*选定文本*

深度学习train模板

fhyu / 2025-01-15 / 原文

import torch
from torch import nn, optim
from torch.optim.lr_scheduler import CosineAnnealingLR
from torchinfo import summary
import timm
import torchvision
import torchvision.transforms as transforms
from torch.utils.data import DataLoader
from matplotlib import pyplot as plt
import numpy as np
from tqdm import tqdm
import Ranger

def get_dataloader(batch_size):
    data_transform = {
        "train": transforms.Compose([transforms.RandomResizedCrop(224),
                                     transforms.RandomHorizontalFlip(),
                                     transforms.ToTensor(),
                                     transforms.Normalize([0.485, 0.456, 0.406], [0.229, 0.224, 0.225])]),
        "val": transforms.Compose([transforms.Resize(256),
                                   transforms.CenterCrop(224),
                                   transforms.ToTensor(),
                                   transforms.Normalize([0.485, 0.456, 0.406], [0.229, 0.224, 0.225])])}
    train_dataset = torchvision.datasets.CIFAR10('./p10_dataset', train=True, transform=data_transform["train"], download=True)
    test_dataset = torchvision.datasets.CIFAR10('./p10_dataset', train=False, transform=data_transform["val"], download=True)
    print('训练数据集长度: {}'.format(len(train_dataset)))
    print('测试数据集长度: {}'.format(len(test_dataset)))
    # DataLoader创建数据集
    train_dataloader = DataLoader(train_dataset, batch_size=batch_size, shuffle=True)
    test_dataloader = DataLoader(test_dataset, batch_size=batch_size, shuffle=True)
    return train_dataloader,test_dataloader

def show_pic(dataloader):#展示dataloader里的6张图片
    examples = enumerate(dataloader)  # 组合成一个索引序列
    batch_idx, (example_data, example_targets) = next(examples)
    classes = ('airplane', 'automobile', 'bird', 'cat', 'deer', 'dog', 'frog', 'horse', 'ship', 'truck')
    fig = plt.figure()
    for i in range(6):
        plt.subplot(2, 3, i + 1)
        # plt.tight_layout()
        img = example_data[i]
        print('pic shape:',img.shape)
        img = img.swapaxes(0, 1)
        img = img.swapaxes(1, 2)
        plt.imshow(img, interpolation='none')

*所给数据*
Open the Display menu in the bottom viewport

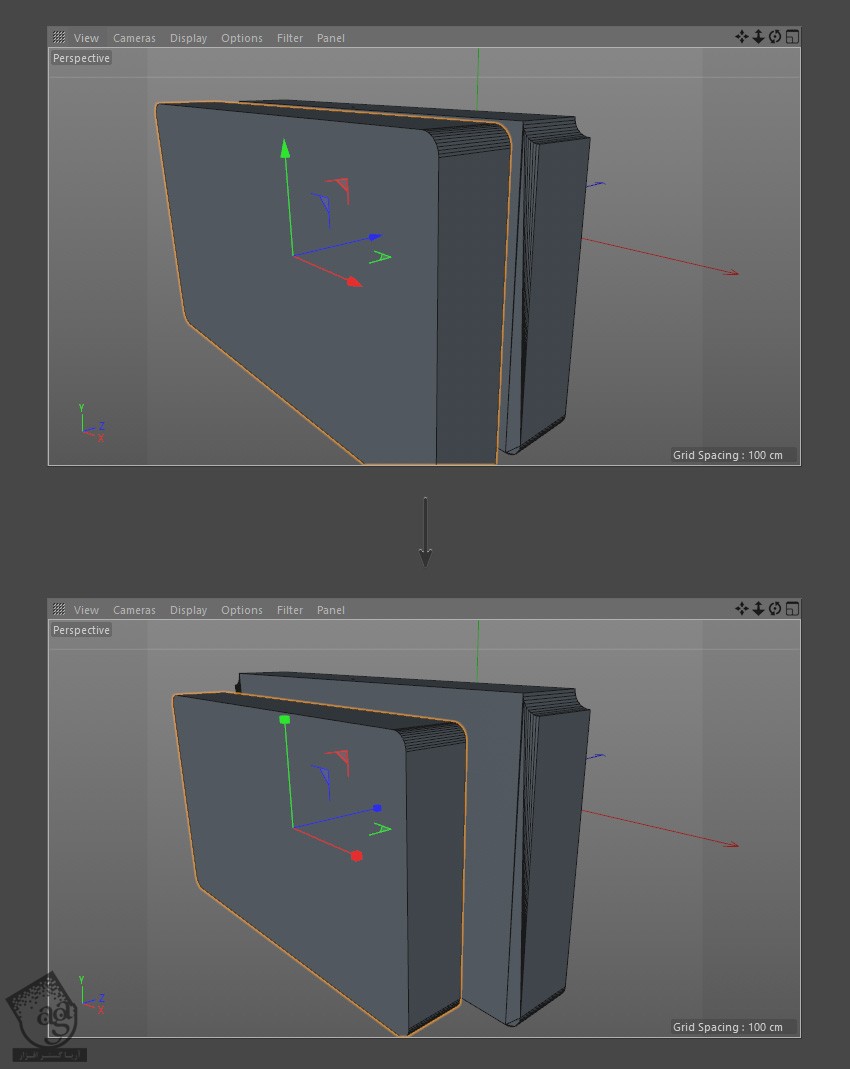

*练习任务*
1 > 指出深度学习训练模板中 get_dataloader 函数加载的是哪个数据集。
2 > 原样重复深度学习训练模板中从“def show_pic(d”开始、到“fig = plt.figure()”结束的那一段。
3 > 从深度学习训练模板最后显示的那一行之后接着往下写出后续内容。

*参考答案*
1 > CIFAR10 数据集。

2 >
def show_pic(dataloader):#展示dataloader里的6张图片
    examples = enumerate(dataloader)  # 组合成一个索引序列
    batch_idx, (example_data, example_targets) = next(examples)
    classes = ('airplane', 'automobile', 'bird', 'cat', 'deer', 'dog', 'frog', 'horse', 'ship', 'truck')
    fig = plt.figure()

3 >
        plt.title(classes[example_targets[i].item()])
        plt.xticks([])
        plt.yticks([])
    plt.show()

def get_net(): #获得预训练模型并冻住前面层的参数
    net = timm.create_model('resnet50', pretrained=True, num_classes=10)
    print(summary(net, input_size=(128, 3, 224, 224)))
    '''Freeze all layers except the last layer(fc or classifier)'''
    for param in net.parameters():
        param.requires_grad = False
    # nn.init.xavier_normal_(model.fc.weight)
    # nn.init.zeros_(model.fc.bias)
    net.fc.weight.requires_grad = True
    net.fc.bias.requires_grad = True
    return net

def train(net, loss, train_dataloader, valid_dataloader, device, batch_size, num_epoch, lr, lr_min, optim='sgd', init=True, scheduler_type='Cosine'):
    def init_xavier(m):
        #if type(m) == nn.Linear or type(m) == nn.Conv2d:
        if type(m) == nn.Linear:
            nn.init.xavier_normal_(m.weight)

    if init:
        net.apply(init_xavier)

    print('training on:', device)
    net.to(device)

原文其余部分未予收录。